Review and Outlook

Review 2009: RI’s tourism
potential remains untapped

The first wheel: A tourist inspects an 1895 Spiker, one of the first cars in Indonesia, displayed at the Bali International Classic Cars Show at Discovery Shopping Mall on Nov. 12, 2009. Tourism promoters are looking for new ideas to attract foreigners to Indonesia where the industry remains under-developed. JP/Zul Trio Anggono

Every Indonesian child has been told the story of their beloved country being the emerald of the equator, with its breathtaking scenery and vast cultural diversity, and how others, from their lack of such grandeur, envy it.

The corollary, then, is that people from all around the world should be racing for a glimpse of the rich beauty here. But experience has told us otherwise.

There is no doubt that the archipelago is home to some of the world’s best diving sites, with beautiful beaches and a balmy tropical climate. It also hosts a great number of cultural heritage sites.

But even these are not enough to attract a large enough number of foreign visitors. At least not when compared to other countries in the region.

Data from the Central Statistics Agency (BPS) shows the number of foreign visitors arriving here from January to October this year was 5.16 million, a slight increase from the 5.09 million recorded in the same period in 2008.

While it represents an increase, the number is paltry compared to what neighboring Malaysia recorded during the same period this year at around 19.4 million, a 7 percent increase from around 18 million a year earlier.

The Indonesian figure is also lower than those of Thailand and Singapore.

EXERCISE REQUIREMENTS: Copy the tourism review from "Every Indonesian child" through "grandeur, envy it.", swapping "emerald" for "jewel".

RECORDED DATA:
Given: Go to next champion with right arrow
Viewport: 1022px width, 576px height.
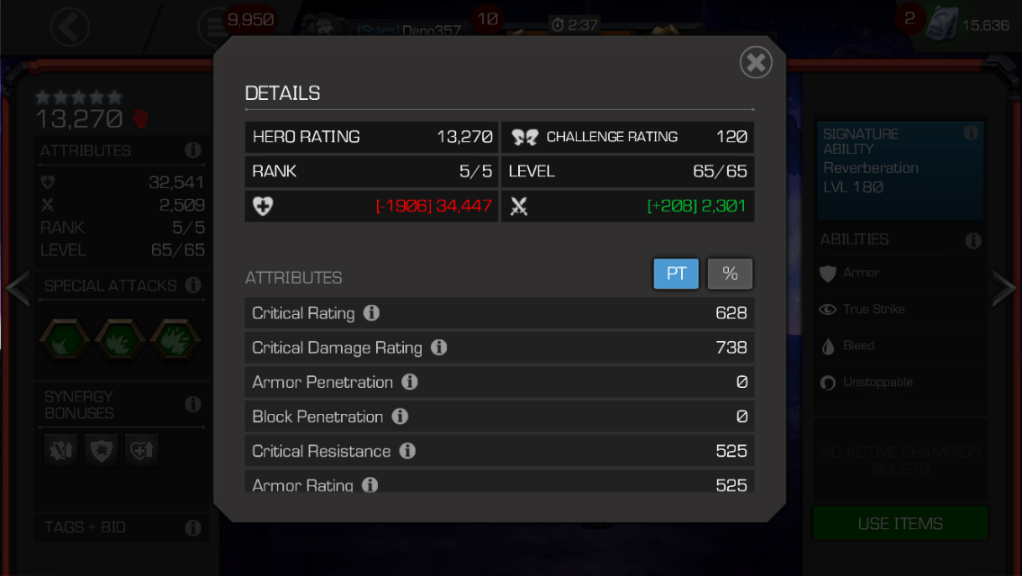Looking at the screenshot, I should click(x=1004, y=287).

FULL OUTPUT:
Every Indonesian child has been told the story of their beloved country being the jewel of the equator, with its breathtaking scenery and vast cultural diversity, and how others, from their lack of such grandeur, envy it.